Segment Start: Materials provided
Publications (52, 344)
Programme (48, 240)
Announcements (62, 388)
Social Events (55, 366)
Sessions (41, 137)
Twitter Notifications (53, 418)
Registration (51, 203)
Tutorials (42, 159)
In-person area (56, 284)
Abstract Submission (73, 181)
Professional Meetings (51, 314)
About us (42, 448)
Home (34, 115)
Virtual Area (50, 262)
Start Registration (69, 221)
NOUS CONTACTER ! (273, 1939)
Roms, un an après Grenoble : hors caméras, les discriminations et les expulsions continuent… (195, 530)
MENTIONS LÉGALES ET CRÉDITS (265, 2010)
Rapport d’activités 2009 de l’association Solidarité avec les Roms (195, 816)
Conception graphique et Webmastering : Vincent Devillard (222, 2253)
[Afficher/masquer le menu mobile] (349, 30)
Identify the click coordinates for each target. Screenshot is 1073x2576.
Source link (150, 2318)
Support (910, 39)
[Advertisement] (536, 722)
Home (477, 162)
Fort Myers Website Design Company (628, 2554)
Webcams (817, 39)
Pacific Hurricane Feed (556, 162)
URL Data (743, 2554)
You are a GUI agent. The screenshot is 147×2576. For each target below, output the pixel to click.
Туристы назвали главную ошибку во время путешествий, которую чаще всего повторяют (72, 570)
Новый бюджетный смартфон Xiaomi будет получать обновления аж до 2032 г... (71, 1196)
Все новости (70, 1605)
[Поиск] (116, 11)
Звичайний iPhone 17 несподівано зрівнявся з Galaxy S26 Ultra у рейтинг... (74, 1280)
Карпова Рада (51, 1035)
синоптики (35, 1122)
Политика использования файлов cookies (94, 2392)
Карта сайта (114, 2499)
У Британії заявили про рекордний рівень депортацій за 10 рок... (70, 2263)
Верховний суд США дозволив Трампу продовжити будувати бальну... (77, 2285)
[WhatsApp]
Segment End: Materials provided
### Task statement
Only the lines from the start of the data to the line holding "Webcams (817, 39)" are wanted; return them exactly, both ends included.

### Result of the exercise
Publications (52, 344)
Programme (48, 240)
Announcements (62, 388)
Social Events (55, 366)
Sessions (41, 137)
Twitter Notifications (53, 418)
Registration (51, 203)
Tutorials (42, 159)
In-person area (56, 284)
Abstract Submission (73, 181)
Professional Meetings (51, 314)
About us (42, 448)
Home (34, 115)
Virtual Area (50, 262)
Start Registration (69, 221)
NOUS CONTACTER ! (273, 1939)
Roms, un an après Grenoble : hors caméras, les discriminations et les expulsions continuent… (195, 530)
MENTIONS LÉGALES ET CRÉDITS (265, 2010)
Rapport d’activités 2009 de l’association Solidarité avec les Roms (195, 816)
Conception graphique et Webmastering : Vincent Devillard (222, 2253)
[Afficher/masquer le menu mobile] (349, 30)
Identify the click coordinates for each target. Screenshot is 1073x2576.
Source link (150, 2318)
Support (910, 39)
[Advertisement] (536, 722)
Home (477, 162)
Fort Myers Website Design Company (628, 2554)
Webcams (817, 39)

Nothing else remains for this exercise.